Lessons from the jampot of life
We are offered a “leadership development framework” which will “ensure” (hah! ) ongoing training and development throughout a head’s career. So if any of you lot are skulking in your offices muttering “Psha, I finished developing 10 years ago, bog off”, you can forget it.
I am particularly intrigued by the idea of the “five stages of leadership” and have prepared some helpful worksheets which go something like this: Stage 1: say boo! to goose.
Stage 2 (still easy): deny day off to Bambi-eyed blonde NQT who might cry.
Stage 3: (tougher) tell hulking, crew-cut, ex-territorial head of D amp; T department that no, there is absolutely no question of replacing the lathe before 2004.
Stage 4: inform mass meeting of parents that 200 completed GCSE papers got inadvertently posted into the wheelie-bin by a member of staff who cannot now be traced. Stage 5: Tell Miss Mountshaft (estd. 1963 in the music department) that no, this is not a very tactful year to put on her cherished production of The Desert Song.
See? Who says you can’t learn leadership by numbers? Look, I don’t know. There may be fabulous, inspired, original, life-enhancing stuff in these guidelines. I suppose my instinctive nervousness comes from having watched the world change through my own working life, from temp typist at IBM to lurking freelance on the fringes of various media.
It is apparent to the idlest eye that the notion of “management training” has somehow crept out of its natural home in the jampot of industry, dripped off the spoon and spread like a sweet viscous stain across the national tablecloth.
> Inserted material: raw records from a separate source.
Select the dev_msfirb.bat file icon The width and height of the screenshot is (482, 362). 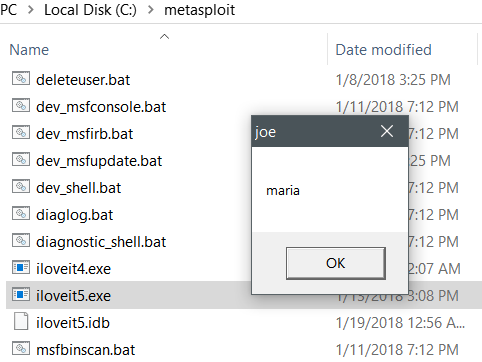(21, 133)
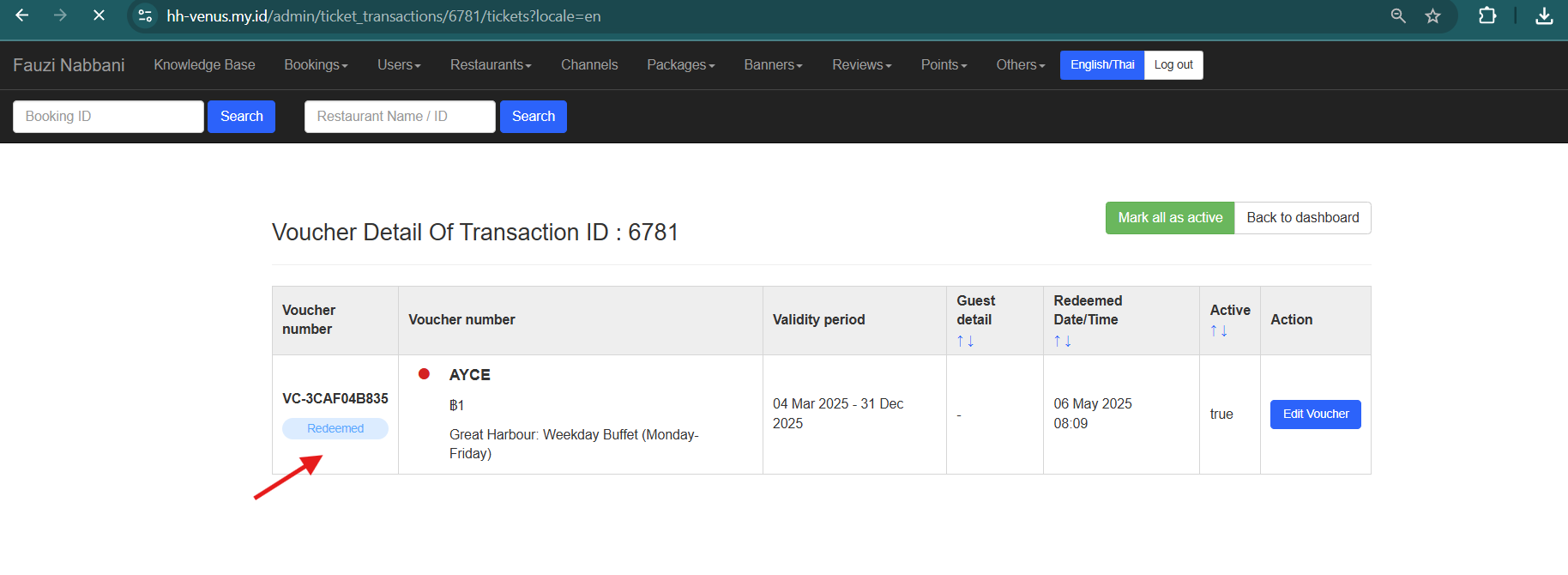Click the Edit Voucher button
1568x575 pixels.
click(1315, 415)
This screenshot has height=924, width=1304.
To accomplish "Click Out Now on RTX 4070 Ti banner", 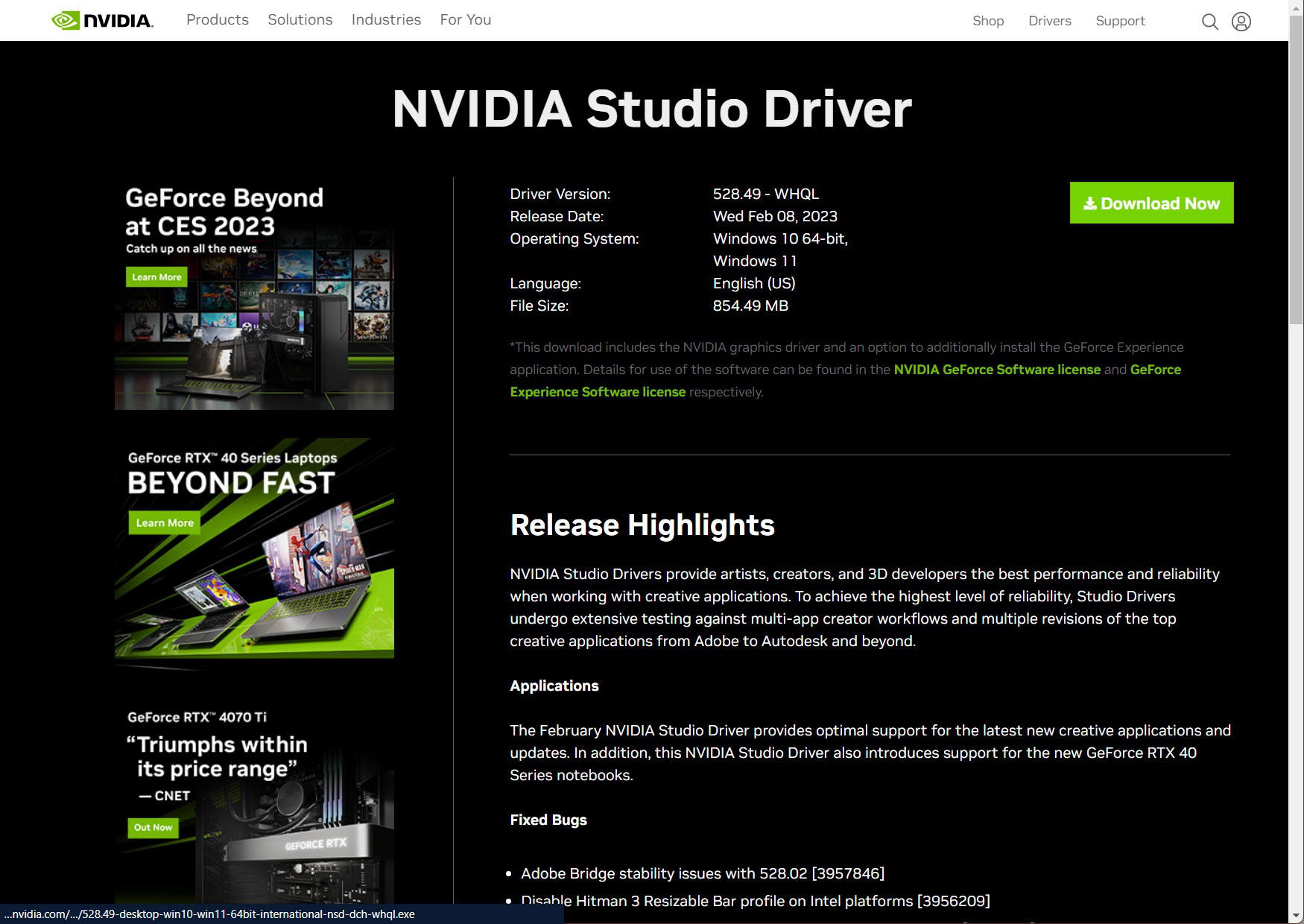I will point(153,827).
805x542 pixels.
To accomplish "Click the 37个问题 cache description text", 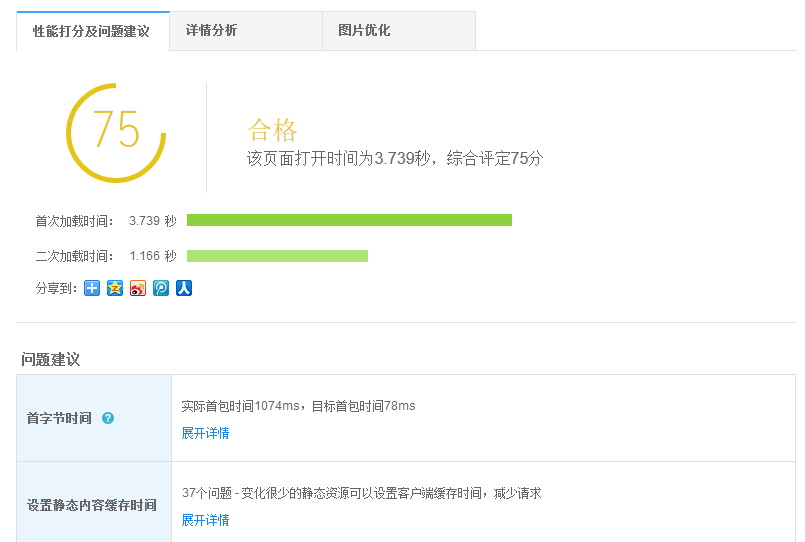I will (x=361, y=493).
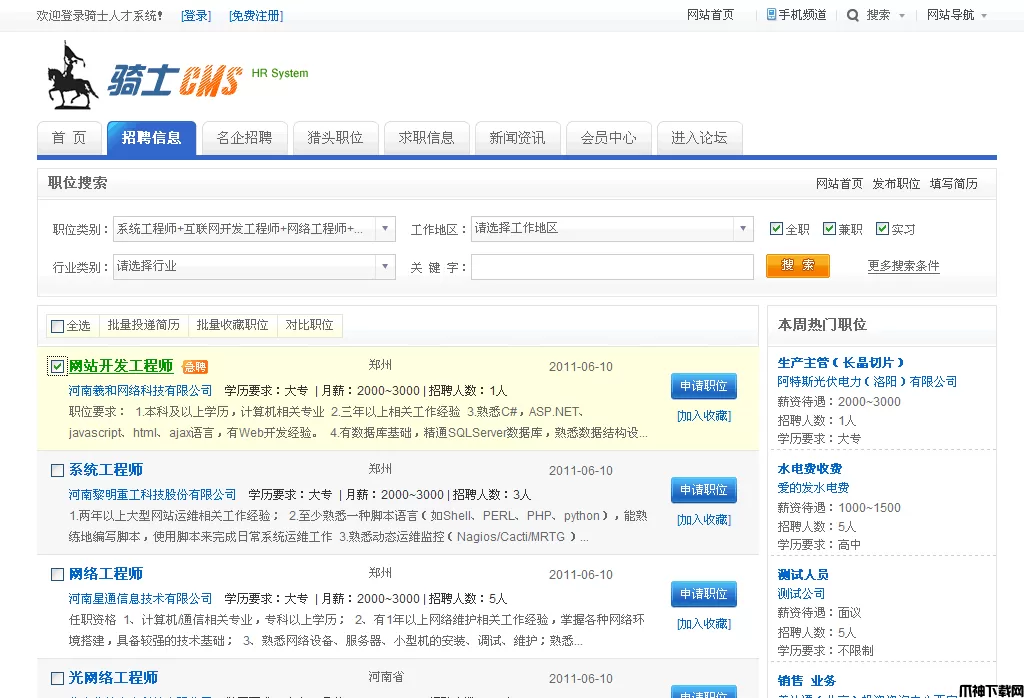The height and width of the screenshot is (698, 1024).
Task: Toggle the 实习 checkbox
Action: click(x=882, y=229)
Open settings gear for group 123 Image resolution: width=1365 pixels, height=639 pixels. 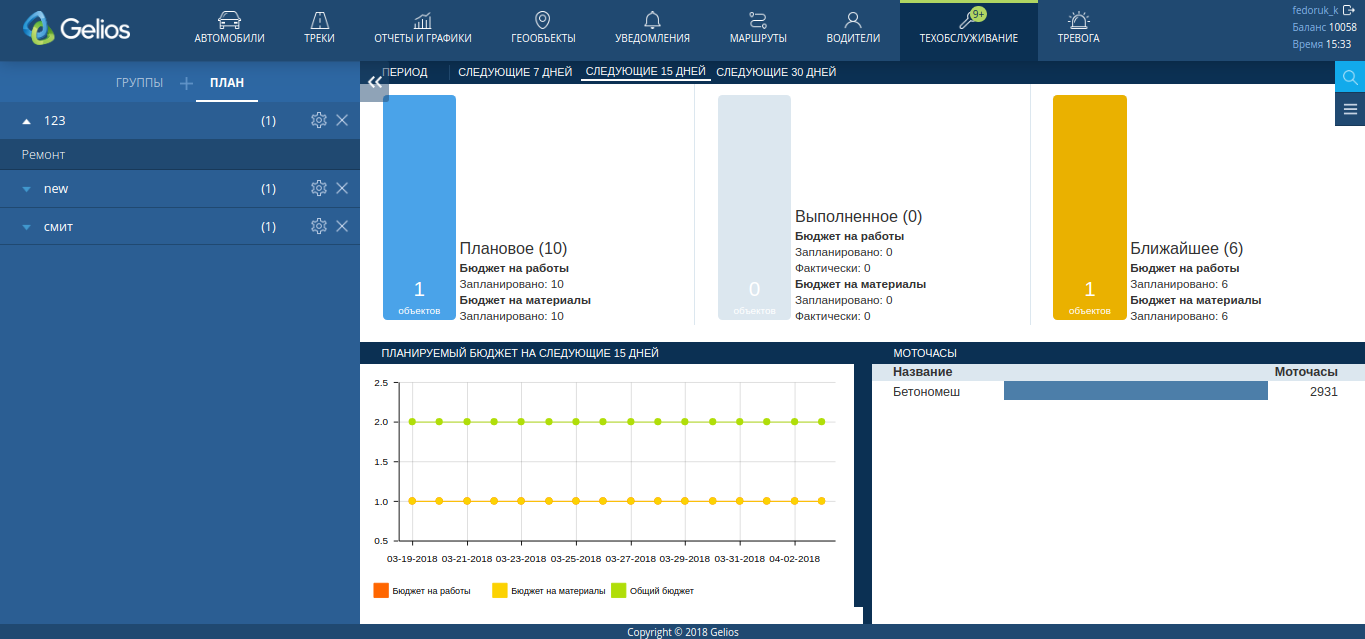pos(319,120)
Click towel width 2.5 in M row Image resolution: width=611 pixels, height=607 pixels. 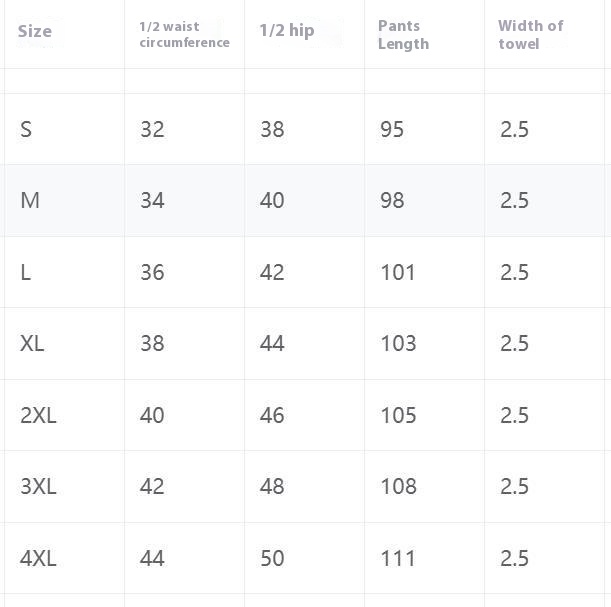point(514,200)
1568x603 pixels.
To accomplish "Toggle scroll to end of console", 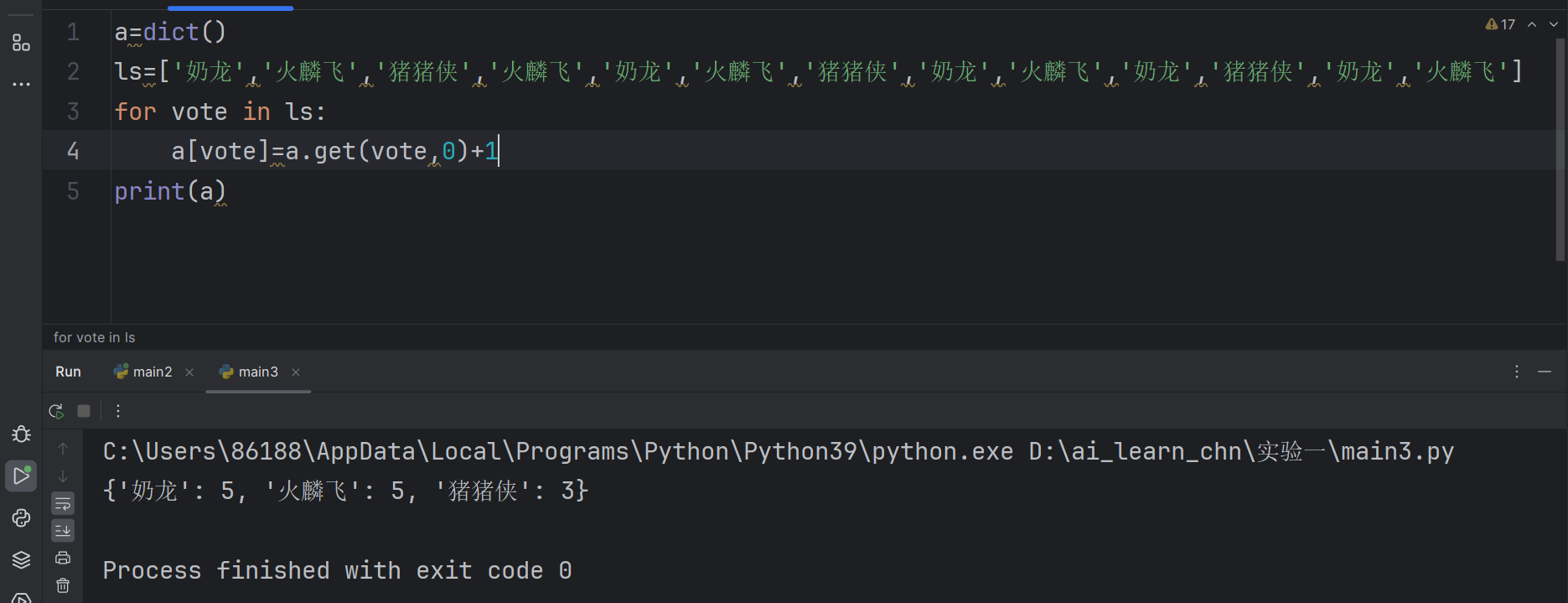I will coord(63,531).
This managerialist ethic says that if you can run a ginger-biscuit factory then you can run the BBC; and that a school or college presents challenges no different from a chain of theme pubs.
The result is a generation of bright-eyed, well-groomed, energetically smiling clones with a penchant for going on about “the three Cs” or “the two big Hs”. They love flip-charts and consultants and stupid gimmicks such as having no desk, or writing the days of the week on the doormat. They refer to people as “human resources” and draw complicated diagrams about responsibility on the tablecloth. They are quite seductive, actually, flickering with a sort of chilly, blue electricity. Unfortunately, they often have little grasp of what the organisation actually does, and after a while flounce back to the biscuit factory muttering about defeat at the hands of an “entrenched culture”.
This is a risk in every profession, but particularly in schools. I once went to a conference of middle-school headteachers, and discovered that they had spent the morning schmoozing around local factories. “Oh,” I said, “to see what sort of employers are waiting for your kids? Good idea.”
“No,” said the organisers, scandalised, “to learn about line-management techniques.”
Whereon I got stroppy and harangued them with my heartfelt belief that schools have little to learn from commerce and industry. This is not least because the first thing a management guru would say on contemplating some of our schools would be: “Sack your suppliers, they’re giving you rubbish kids to work with, you’re wasting resources on remedial work before you even start, take out a bank loan and order in some better ones.” This would not, even today, go down terribly well with the clientele. So let us hope that the leadership college accepts the uniqueness of schools and the batty diversity of good heads. I have known jolly ones, jokey ones and painfully shy ones who can’t handle parents but are adored by children. I have known meeters-and-greeters, smarmballs and ascetics, remote, scholarly figures who impress from afar and hearty ones who gallop onto the football pitch. All have their good points; including the former head of my children’s school who, when asked by the school newspaper reporter: “Sir, what do you do all day?” replied grandly: “I sit in my office, and I care.”
The chief thing, the “unteachable thing, is to lead from the front and be fearless. Think of Mayor Giuliani amid the rubble, scolding and encouraging and keeping the show on the road. Opening his own post in the anthrax panic, he reminds me of my first BBC boss, a sweetly vague old boy who, during the IRA letter-bomb campaign, trundled in early every morning to defuse the post so the receptionist wouldn’t have to do it. Lead from the front, do what’s right, keep your nerve, care. Maybe a college and five key stages will help. But I’m not sure. Not yet.